Der Majestix von Machtlfing

von Redaktion

MEIN DORF Martin Popp ist Vorsitzender der Dorfgemeinschaft

Jede Woche beantwortet ein Oberbayer Fragen rund um seine Heimat. Machtlfing ist der kleinste Ortsteil der Gemeinde Andechs (Landkreis Starnberg). Martin Popp, 47, wohnt mit kurzen Unterbrechungen seit seiner Geburt hier – in dem Bauernhof, in dem schon sein Urgroßvater gelebt hat; mittlerweile mit seiner eigenen Familie, seiner Frau und zwei Söhnen.

Herr Popp, Sie arbeiten bei einer Firma für 3D-Drucker als Manager – aber privat sind Sie zugleich sehr traditionell engagiert …

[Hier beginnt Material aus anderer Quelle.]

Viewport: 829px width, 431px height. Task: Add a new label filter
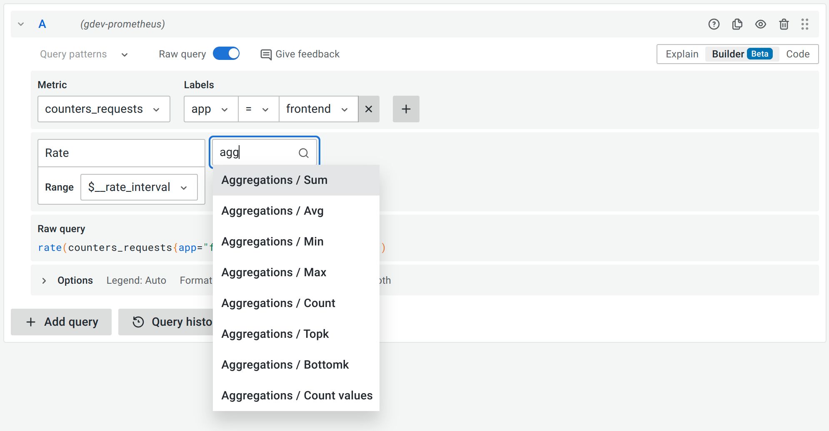tap(406, 109)
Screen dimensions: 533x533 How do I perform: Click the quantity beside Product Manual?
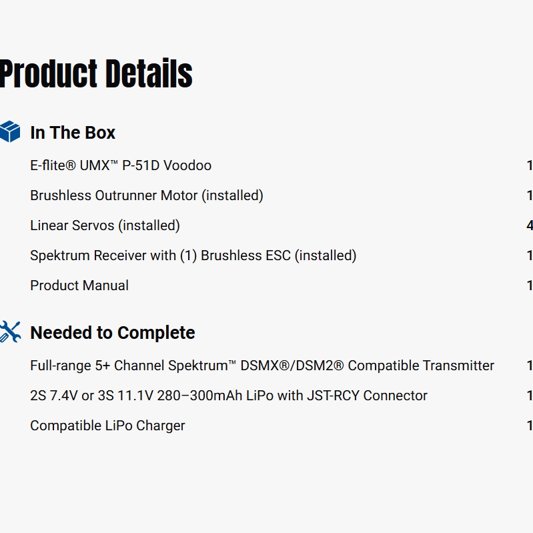tap(530, 286)
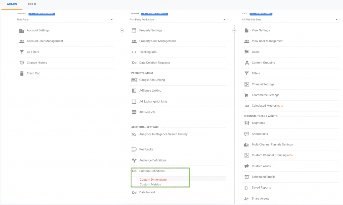This screenshot has height=205, width=343.
Task: Open the First Party account selector
Action: coord(66,19)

Ja, ich bin Mitglied im Reservistenverein, im Veteranenverein und im Schützenverein. Und ich bin Feuerwehrkommandant und Vorsitzender der Dorfgemeinschaft.

Sie sind Mitglied in praktisch jedem Verein im Dorf – Machtlfing liegt Ihnen sehr am Herzen, oder?

Ja, so kann man es sagen. Machtlfing ist für mich ein ganz besonderer Ort. Man kann das gar nicht so richtig beschreiben, man muss das erlebt haben. Die Menschen und das Drumherum sind einfach was ganz Besonderes.

Was genau ist denn so besonders daran?

Am besten konnte man das spüren bei unserer 1200-Jahr-Feier. Das war für mich ein einschneidendes Erlebnis, zu sehen: Machtlfing hält zusammen. Ich war frischer Vorsitzender und ich hab’ da einen Zusammenhalt erfahren dürfen, den ich so noch nie erlebt hab. Da waren gefühlt 690 Machtlfinger mit dabei, jeder hat dem anderen geholfen – das war eine Gemeinschaft.

Machtlfing hat nur 690 Einwohner, aber ist schon 1200 Jahre alt?

Na, mittlerweile ist es 1212 Jahre alt. In einem Dokument von 808 wurde es das erste Mal erwähnt. Ein „Merigozus“ hat 808 einen Teil von „Mahtolvingin“ dem Kloster Benediktbeuern vermacht.

Haben Sie dann auch eine Kirche im Dorf?

Wir haben sogar zwei Kirchen: Die Johann-Baptist-Kirche am Berg, im sogenannten Oberdorf, und eine kleine Marienkirche im Unterdorf. Da gehen leider nicht so viele Leute rein, aber sie ist wunderschön. Unser Gasthaus haben wir aber nicht mehr, im Frühling wurde es geschlossen, weil die Wirtsleute leider aus Altersgründen aufhören mussten. Das war eine sehr schöne Wirtschaft, da sind wir gerne hingegangen, schon wegen der berühmten „Höfler-Schnitzel“.

Und jetzt gibt’s gar keinen öffentlichen Treffpunkt mehr in Machtlfing?

Natürlich war die Wirtschaft ein schöner Treffpunkt, aber wenn die Corona-Krise vorbei ist, werden wir hoffentlich noch andere Plätze finden. Vielleicht kann man dann im Feuerwehrhaus mehr machen. Mir ist da nicht so bang.